Required actions:
A) According to the passage on the Transylvanian Memorandum, to whom was the 1892 petition sent?
B) Repeat the part of the passage on the Transylvanian Memorandum from "The Transylvanian Memorandum" to "and Magyarization attempts.".
C) Carry on the passage on the Transylvanian Memorandum past its final sentence.

The Transylvanian Memorandum (Memorandumul Transilvaniei) was a petition sent in 1892 by the leaders of the Romanians of Transylvania to the Austro-Hungarian Emperor-King Franz Joseph, asking for equal ethnic rights with the Hungarians, and demanding an end to persecutions and Magyarization attempts.

==Status==
After the Austro-Hungarian Compromise of 1867 (Ausgleich), Transylvania again became the integral part of Hungary. Initially Romanians (through their representatives, the Romanian National Party) took part in the political life, however, since 1869 after several disagreements they chose to enter into political passivity. They had several complaints; i.e. Romanians formed the majority of Transylvania's population, but they were underrepresented in the Hungarian Parliament due to electoral abuses and the higher property qualification required by the electoral laws, (Note: According to Robert Seton-Watson's Corruption and Reform in Hungary – A Study of Electoral Practice; such as declaring bridges as unsafe, placing all the horses under verterinary supervision to force the supporters of the opposition to make long detours on bad sideroads, keeping the body of peasant voters waiting for several days in rainy or frosty weather in order to make them quit or switch their allegiance, closing the polls at the discretion of the authorities, or, ultimately, the sheer use of violence by the Army or the Gendarmerie), gerrymandering, and the higher property qualification required in Transylvania by the electoral laws (due to this different property qualification for Transylvania, an ethnic Romanian peasant had to own "at least six times as much land as his Magyar equal, before he can obtain a vote").) they were subjected to Magyarization and they resented that Transylvania had lost its autonomy, without consulting the Transylvanians.

The Memorandum itself was written by the leaders of the Romanian National Party of Transylvania and Banat (PNR) – among others, Ioan Rațiu, Gheorghe Pop de Băsești, Eugen Brote, Aurel Popovici, and Vasile Lucaciu. It asked for political rights to be awarded to Romanians, as well as initiating a debate on the Kingdom of Hungary's policies of intolerance towards Romanians.

Supplied data:

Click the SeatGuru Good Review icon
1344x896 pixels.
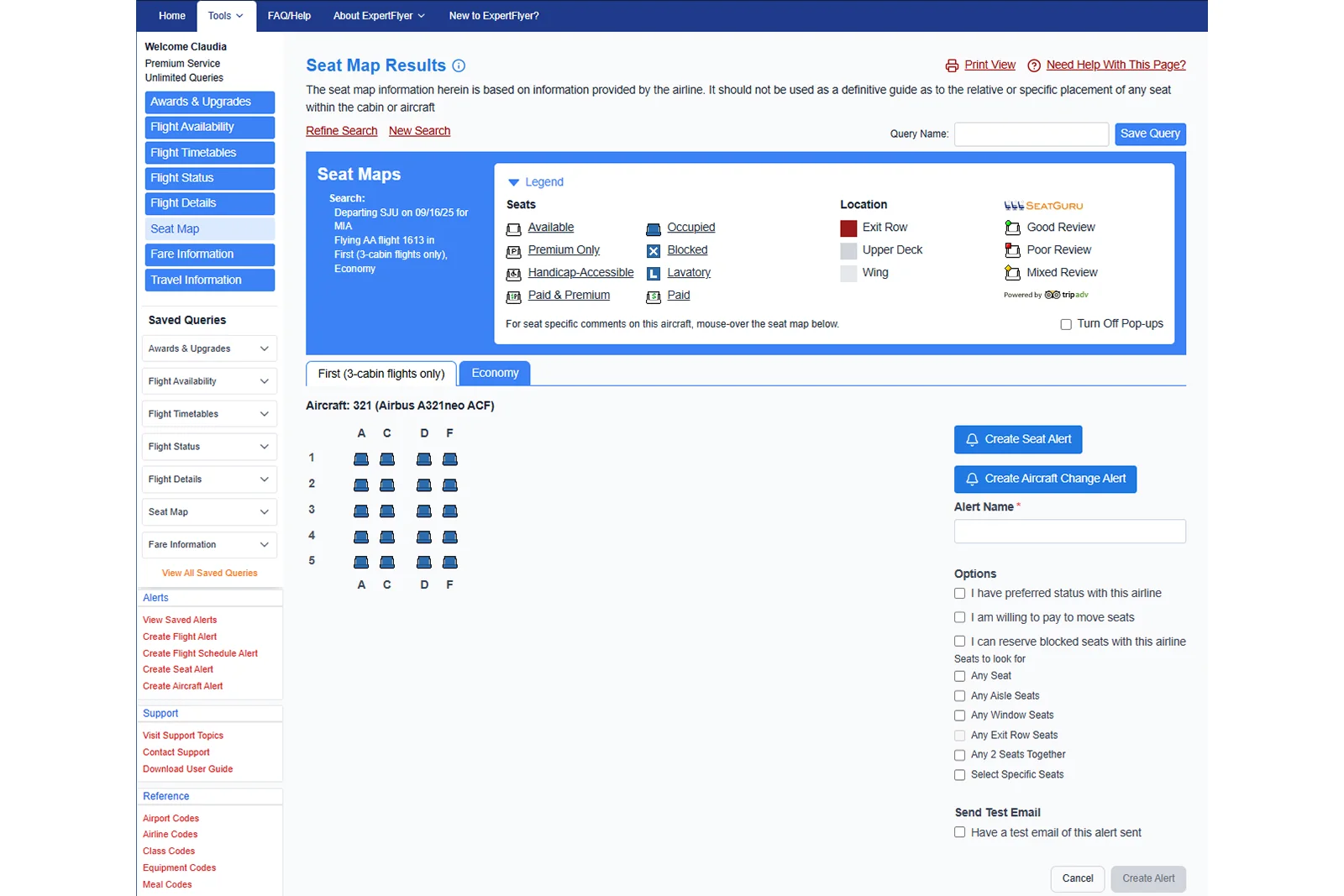point(1012,228)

Results of the exercise:
A) Austro-Hungarian Emperor-King Franz Joseph.

B)
The Transylvanian Memorandum (Memorandumul Transilvaniei) was a petition sent in 1892 by the leaders of the Romanians of Transylvania to the Austro-Hungarian Emperor-King Franz Joseph, asking for equal ethnic rights with the Hungarians, and demanding an end to persecutions and Magyarization attempts.

C)
==Consequences==
Franz Joseph, without reading it, forwarded the memorandum to the Hungarian Prime Minister Gyula Szapáry, who, also without reading it, forwarded it unopened to the Ispán of Torda-Aranyos County in order to be returned to the sender, Ioan Rațiu.

Met with refusal, the PNR leaders did not give up and published the document in Nagyszeben. Making the memorandum public led to violence from the part of Hungarian demonstrators, who damaged Ioan Rațiu's home in Torda, causing a tremendous outcry in Romania. Consequently, the Hungarian government gave in to the pressure of Hungarian nationalists and launched proceedings against the PNR president, Raţiu, the vice president, Pop de Băsești, the secretaries Vasile Lucaciu and Septimiu Albini, and other PNR leaders who acknowledged their involvement in drafting and publishing the petition. On 7 May 1894 eighteen leaders of the PNR were put on trial in Kolozsvár for various charges, ranging from disturbing the peace to incitement through the press and high treason.

After seventeen days, the trial came to an end and the jury found all but four defendants guilty. The rest of fourteen defendants were found guilty for incitement through the press, and the judge handed in the verdicts: most of them sentenced to prison terms from two months to five years. The PNR president Raţiu received a sentence of two years imprisonment and Lucaciu, regarded as the main instigator, received five years imprisonment. Although in 1895 they were freed by royal amnesty, loyalty to the Crown decreased, with many leaders of the PNR turning towards the goal of union of Transylvania with Romania.

However, activism for union per se was largely held off until after World War I and the Treaty of Trianon, with Romania itself oscillating between alliances with the Central Powers and the Entente, and with the parallel offer made by Archduke Franz Ferdinand of Austria (the heir apparent) to negotiate for a compromise (see United States of Greater Austria).